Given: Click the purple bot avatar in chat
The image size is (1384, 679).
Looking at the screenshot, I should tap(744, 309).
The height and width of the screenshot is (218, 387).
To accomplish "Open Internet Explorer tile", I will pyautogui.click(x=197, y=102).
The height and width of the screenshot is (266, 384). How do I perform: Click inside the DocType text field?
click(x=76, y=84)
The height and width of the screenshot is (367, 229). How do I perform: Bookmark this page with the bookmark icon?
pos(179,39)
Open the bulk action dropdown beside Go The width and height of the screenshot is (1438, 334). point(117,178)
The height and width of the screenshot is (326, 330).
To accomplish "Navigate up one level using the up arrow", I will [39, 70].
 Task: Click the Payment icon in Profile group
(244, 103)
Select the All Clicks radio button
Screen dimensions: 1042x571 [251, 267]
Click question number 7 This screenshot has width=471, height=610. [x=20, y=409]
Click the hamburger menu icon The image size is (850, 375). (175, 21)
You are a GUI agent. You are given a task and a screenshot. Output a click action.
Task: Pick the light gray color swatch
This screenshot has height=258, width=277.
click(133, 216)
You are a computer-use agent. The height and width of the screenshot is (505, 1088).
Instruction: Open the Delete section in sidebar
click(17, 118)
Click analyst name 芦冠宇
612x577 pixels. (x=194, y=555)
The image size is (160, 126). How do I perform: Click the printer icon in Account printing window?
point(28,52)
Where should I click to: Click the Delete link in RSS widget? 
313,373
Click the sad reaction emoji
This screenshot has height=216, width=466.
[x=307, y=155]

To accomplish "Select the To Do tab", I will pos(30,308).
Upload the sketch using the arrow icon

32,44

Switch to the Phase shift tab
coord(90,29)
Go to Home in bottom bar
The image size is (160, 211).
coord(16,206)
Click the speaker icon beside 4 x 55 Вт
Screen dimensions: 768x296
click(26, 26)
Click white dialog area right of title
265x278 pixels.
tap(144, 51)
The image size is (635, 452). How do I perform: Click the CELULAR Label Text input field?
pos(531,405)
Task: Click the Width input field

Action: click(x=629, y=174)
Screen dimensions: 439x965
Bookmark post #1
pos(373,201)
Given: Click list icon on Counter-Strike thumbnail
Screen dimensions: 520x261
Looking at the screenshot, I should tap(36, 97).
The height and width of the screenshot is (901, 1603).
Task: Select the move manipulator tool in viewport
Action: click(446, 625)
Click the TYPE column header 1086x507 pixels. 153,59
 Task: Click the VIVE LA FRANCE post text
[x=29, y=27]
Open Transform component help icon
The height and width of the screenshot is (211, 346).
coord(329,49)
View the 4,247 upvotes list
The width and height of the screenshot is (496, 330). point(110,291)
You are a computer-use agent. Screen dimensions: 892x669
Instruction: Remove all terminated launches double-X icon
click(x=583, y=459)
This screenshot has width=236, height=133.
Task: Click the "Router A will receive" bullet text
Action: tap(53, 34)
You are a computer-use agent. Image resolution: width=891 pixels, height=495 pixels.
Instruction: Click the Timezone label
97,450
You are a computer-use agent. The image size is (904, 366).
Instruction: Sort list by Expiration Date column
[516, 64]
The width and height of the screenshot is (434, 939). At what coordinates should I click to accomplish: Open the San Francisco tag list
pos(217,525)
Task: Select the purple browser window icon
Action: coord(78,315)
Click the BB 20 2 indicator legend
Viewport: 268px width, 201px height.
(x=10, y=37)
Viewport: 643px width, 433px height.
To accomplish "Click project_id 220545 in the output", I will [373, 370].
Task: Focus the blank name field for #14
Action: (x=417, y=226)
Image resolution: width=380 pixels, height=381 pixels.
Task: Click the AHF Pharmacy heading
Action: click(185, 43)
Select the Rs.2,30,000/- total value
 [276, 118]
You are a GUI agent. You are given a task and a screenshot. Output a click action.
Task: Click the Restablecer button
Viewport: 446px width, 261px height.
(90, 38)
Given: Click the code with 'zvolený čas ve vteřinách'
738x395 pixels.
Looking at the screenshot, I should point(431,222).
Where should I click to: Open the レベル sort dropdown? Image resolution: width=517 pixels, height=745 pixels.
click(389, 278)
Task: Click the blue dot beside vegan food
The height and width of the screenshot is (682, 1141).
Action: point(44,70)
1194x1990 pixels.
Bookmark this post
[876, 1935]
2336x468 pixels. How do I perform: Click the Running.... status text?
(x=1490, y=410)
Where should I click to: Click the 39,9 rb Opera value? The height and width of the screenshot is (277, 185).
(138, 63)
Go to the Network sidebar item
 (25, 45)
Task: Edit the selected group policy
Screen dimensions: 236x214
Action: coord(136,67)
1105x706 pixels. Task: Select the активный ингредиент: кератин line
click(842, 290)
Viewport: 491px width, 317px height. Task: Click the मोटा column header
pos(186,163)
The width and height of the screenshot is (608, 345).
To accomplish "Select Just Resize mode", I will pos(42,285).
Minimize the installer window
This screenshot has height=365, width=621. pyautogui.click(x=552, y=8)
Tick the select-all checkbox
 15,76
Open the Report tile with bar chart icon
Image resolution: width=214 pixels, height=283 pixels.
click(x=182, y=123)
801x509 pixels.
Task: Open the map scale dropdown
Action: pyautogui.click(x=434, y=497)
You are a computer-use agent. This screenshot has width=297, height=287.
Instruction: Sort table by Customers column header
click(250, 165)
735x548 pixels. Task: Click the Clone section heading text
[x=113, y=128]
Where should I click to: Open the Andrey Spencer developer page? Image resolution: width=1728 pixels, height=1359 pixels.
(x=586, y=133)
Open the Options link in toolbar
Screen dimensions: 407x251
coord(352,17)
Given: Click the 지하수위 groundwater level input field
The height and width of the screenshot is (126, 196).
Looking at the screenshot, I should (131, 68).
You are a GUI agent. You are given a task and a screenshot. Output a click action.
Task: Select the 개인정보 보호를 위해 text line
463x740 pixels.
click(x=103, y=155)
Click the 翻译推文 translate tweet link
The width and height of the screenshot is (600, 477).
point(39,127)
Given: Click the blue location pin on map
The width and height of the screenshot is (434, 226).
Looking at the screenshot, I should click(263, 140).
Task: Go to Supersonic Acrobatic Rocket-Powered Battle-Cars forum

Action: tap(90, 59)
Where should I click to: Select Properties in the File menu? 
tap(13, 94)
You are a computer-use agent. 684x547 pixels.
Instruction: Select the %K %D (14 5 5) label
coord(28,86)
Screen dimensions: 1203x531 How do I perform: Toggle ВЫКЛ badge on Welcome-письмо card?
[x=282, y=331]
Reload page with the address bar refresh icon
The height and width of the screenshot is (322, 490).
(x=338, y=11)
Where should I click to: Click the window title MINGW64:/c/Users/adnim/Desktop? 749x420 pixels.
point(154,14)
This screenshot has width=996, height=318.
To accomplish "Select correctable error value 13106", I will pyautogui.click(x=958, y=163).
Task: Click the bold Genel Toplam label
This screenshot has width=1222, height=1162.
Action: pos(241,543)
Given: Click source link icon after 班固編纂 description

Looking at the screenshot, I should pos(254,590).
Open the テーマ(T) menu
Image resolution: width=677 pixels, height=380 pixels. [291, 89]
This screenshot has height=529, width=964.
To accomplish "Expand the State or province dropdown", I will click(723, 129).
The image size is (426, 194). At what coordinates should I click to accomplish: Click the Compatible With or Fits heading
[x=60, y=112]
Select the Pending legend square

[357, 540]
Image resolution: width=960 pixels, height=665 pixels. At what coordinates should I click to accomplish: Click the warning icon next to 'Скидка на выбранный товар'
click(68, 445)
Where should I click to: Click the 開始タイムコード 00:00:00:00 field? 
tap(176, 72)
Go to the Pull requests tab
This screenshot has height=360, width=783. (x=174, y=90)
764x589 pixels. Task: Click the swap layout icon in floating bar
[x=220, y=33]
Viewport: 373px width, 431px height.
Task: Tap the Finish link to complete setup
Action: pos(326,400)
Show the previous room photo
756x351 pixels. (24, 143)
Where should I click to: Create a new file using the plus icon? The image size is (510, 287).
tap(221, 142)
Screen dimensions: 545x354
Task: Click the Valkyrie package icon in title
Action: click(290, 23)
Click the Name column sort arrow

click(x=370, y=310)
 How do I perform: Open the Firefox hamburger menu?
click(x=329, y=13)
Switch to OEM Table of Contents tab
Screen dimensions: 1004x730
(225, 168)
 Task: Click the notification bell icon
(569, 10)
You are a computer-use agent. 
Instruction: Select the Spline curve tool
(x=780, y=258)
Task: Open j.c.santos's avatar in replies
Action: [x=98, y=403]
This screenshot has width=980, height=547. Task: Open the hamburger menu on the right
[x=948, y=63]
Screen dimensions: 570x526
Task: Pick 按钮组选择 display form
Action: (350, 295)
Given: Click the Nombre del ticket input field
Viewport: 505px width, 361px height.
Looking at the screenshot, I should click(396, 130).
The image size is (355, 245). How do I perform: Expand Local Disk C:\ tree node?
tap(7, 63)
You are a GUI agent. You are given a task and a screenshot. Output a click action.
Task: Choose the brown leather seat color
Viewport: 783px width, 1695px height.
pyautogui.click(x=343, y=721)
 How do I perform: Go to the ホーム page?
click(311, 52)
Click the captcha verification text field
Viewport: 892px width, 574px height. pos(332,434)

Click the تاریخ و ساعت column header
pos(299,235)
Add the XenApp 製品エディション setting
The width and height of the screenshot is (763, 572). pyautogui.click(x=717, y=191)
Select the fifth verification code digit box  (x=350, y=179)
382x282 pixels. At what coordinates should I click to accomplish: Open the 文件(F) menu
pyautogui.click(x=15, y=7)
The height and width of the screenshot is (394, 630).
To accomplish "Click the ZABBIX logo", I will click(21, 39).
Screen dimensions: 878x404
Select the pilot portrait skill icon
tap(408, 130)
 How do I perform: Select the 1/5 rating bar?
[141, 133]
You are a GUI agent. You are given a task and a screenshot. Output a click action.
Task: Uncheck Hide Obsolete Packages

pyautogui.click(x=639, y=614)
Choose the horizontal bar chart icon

○ ○ ○ ○

Every line above that includes the string "Choose" needs to be copied.

# Task result
Task: Choose the brown leather seat color
Choose the horizontal bar chart icon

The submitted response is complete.